Now would be a good time to look at your server rooms, make an honest evaluation of what areas are most at risk, and try to find ways to simplify and automate the recovery of systems. What can you do in your area to make systems less prone to the failure of a single component? What happens to your applications if one server in the process flow (web server, app server, database server, ... other servers?) becomes unavailable?
I look at systems through three different lenses:
If I lose one web server, is there another that can take the load? Does the load transfer to that other server transparently? The best failure scenario is when no one notices that one component of the system had a problem, because you had enough redundancy built into it to prevent an outage.
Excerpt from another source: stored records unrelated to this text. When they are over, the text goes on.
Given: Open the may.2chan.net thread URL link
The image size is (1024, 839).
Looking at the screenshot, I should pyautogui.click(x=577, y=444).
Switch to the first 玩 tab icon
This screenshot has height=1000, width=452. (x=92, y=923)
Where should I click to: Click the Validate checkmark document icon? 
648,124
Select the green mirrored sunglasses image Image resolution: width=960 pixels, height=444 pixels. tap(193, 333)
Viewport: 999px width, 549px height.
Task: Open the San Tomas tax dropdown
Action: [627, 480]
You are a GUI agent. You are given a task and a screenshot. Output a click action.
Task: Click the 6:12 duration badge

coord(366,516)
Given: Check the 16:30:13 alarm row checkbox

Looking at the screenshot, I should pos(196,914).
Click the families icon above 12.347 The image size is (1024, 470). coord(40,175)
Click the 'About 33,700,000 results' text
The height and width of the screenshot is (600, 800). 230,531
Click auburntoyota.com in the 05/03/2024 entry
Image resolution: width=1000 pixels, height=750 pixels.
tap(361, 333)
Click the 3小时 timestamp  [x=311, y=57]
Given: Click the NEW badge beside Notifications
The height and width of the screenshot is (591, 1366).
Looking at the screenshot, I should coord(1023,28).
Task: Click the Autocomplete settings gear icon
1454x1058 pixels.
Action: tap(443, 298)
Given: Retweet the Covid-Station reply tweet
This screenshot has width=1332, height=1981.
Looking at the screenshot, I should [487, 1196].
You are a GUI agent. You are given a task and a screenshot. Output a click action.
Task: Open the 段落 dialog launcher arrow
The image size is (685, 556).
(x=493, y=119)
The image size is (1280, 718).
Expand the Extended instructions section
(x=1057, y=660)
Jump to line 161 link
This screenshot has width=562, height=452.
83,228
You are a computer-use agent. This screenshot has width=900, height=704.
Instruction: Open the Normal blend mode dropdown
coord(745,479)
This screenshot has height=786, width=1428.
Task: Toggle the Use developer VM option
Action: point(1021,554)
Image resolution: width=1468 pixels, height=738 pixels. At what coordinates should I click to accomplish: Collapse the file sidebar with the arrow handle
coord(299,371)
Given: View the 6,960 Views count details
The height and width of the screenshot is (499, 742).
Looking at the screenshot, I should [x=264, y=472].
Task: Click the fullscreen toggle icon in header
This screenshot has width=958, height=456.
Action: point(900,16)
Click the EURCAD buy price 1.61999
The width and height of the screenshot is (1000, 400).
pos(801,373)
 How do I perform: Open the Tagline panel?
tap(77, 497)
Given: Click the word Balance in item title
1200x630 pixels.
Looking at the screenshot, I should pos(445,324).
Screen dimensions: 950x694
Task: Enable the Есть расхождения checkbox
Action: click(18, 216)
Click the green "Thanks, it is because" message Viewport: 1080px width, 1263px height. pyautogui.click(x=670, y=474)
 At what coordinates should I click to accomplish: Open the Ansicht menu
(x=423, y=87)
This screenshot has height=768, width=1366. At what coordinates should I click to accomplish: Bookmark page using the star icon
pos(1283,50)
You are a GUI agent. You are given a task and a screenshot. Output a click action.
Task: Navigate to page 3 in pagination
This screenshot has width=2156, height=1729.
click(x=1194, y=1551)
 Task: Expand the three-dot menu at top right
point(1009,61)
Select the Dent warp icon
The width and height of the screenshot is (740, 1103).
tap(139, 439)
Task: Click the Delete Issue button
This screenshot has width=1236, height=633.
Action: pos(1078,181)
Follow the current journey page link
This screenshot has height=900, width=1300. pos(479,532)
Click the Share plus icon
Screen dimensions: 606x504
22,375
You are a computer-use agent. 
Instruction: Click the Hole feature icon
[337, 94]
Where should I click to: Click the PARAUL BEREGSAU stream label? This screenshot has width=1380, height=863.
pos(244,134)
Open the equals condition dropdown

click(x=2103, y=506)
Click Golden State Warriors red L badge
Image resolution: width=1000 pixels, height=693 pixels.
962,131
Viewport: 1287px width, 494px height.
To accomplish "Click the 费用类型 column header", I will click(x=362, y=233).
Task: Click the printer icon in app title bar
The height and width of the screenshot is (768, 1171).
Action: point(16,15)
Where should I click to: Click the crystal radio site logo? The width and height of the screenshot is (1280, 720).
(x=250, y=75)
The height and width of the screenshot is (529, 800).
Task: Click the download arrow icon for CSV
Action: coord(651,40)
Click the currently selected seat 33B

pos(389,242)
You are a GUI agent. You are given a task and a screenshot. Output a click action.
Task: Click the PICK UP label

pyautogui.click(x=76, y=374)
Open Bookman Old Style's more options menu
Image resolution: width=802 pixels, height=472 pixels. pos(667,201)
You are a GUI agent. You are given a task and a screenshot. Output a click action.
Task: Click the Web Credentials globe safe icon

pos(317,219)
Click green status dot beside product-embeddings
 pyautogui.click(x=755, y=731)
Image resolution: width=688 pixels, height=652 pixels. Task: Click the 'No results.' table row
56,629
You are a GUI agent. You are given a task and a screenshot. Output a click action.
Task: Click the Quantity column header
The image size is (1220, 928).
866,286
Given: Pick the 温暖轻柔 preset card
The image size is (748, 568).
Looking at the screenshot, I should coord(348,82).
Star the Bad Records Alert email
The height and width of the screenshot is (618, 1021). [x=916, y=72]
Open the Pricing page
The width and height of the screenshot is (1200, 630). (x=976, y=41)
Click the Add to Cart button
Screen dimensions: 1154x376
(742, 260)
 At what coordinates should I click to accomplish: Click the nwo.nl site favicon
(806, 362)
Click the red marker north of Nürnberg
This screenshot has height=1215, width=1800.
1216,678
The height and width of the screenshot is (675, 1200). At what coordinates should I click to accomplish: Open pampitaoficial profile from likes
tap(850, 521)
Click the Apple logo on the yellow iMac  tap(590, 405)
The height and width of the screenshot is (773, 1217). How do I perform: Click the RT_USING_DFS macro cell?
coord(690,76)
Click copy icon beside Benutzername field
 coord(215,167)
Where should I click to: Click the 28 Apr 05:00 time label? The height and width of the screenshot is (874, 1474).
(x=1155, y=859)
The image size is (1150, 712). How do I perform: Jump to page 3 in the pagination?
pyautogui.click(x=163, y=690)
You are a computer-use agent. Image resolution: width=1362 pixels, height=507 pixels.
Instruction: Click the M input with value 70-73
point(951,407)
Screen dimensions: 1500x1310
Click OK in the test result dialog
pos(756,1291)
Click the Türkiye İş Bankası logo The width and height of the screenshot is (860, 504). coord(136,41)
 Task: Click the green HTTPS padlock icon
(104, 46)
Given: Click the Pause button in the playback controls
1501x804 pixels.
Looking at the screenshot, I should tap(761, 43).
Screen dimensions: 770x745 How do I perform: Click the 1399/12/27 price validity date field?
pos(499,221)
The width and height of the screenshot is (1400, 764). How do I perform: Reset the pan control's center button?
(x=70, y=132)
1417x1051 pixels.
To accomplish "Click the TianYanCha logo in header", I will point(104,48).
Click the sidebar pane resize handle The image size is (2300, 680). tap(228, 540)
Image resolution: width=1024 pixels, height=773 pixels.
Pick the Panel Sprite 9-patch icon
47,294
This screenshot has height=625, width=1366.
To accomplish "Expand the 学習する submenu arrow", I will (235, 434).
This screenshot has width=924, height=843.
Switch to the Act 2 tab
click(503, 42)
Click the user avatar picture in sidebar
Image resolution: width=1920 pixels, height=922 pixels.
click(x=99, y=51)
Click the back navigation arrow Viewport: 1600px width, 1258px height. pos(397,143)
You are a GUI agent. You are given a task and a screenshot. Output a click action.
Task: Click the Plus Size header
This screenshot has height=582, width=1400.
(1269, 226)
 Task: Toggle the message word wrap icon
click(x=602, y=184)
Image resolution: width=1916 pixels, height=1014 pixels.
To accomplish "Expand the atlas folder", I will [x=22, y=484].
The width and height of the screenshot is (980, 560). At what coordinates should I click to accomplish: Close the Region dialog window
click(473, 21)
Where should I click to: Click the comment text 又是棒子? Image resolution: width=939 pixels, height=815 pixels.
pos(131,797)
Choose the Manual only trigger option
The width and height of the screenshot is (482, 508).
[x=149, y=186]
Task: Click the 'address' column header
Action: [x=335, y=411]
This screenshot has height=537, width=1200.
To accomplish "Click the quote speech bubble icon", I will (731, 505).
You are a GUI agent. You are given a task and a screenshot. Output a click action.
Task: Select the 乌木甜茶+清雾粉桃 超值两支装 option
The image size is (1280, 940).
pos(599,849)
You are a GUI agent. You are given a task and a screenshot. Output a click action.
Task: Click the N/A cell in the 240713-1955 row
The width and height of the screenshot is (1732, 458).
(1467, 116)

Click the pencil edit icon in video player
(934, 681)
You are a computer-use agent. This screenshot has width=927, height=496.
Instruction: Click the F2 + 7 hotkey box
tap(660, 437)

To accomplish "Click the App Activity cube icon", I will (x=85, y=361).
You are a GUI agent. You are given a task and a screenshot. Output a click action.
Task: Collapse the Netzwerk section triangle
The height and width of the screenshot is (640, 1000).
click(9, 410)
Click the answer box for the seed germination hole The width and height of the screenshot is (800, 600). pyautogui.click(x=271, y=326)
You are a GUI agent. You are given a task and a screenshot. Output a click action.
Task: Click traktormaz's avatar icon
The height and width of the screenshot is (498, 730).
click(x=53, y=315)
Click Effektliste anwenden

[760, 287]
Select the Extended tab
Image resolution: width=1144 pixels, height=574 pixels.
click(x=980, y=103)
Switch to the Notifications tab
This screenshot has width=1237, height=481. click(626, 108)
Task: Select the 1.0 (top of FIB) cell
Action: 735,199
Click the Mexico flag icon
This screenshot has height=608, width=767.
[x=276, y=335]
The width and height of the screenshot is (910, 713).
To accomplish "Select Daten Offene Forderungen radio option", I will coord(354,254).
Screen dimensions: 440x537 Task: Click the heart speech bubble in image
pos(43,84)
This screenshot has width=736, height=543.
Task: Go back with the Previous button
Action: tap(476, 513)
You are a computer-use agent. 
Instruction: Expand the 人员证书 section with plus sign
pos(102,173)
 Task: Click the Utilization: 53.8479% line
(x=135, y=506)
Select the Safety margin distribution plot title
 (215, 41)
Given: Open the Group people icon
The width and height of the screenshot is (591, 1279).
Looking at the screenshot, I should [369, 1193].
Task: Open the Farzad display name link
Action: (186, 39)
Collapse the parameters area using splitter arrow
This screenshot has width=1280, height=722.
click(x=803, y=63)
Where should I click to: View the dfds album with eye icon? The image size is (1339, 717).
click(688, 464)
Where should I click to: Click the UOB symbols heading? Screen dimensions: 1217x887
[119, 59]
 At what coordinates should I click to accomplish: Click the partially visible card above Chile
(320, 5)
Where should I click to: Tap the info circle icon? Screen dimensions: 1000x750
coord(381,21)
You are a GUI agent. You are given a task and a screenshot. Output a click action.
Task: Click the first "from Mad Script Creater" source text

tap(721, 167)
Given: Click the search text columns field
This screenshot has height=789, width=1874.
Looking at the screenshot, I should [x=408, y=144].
If you are unfortunate enough to experience an outage, how quickly can you bring things back online? What are the critical systems? Which systems are less important? Typically, the "dev" and "test" environments get least priority, and production systems get first attention.
IT can address the disaster recovery portion, the physical act of bringing systems back online. But while applications are down, how can the business continue to operate? Business Continuity is, by definition, the responsibility of the business owners. But are your business customers aware of that, and are they prepared to conduct business in another way (temporarily) if their main system are unavailable?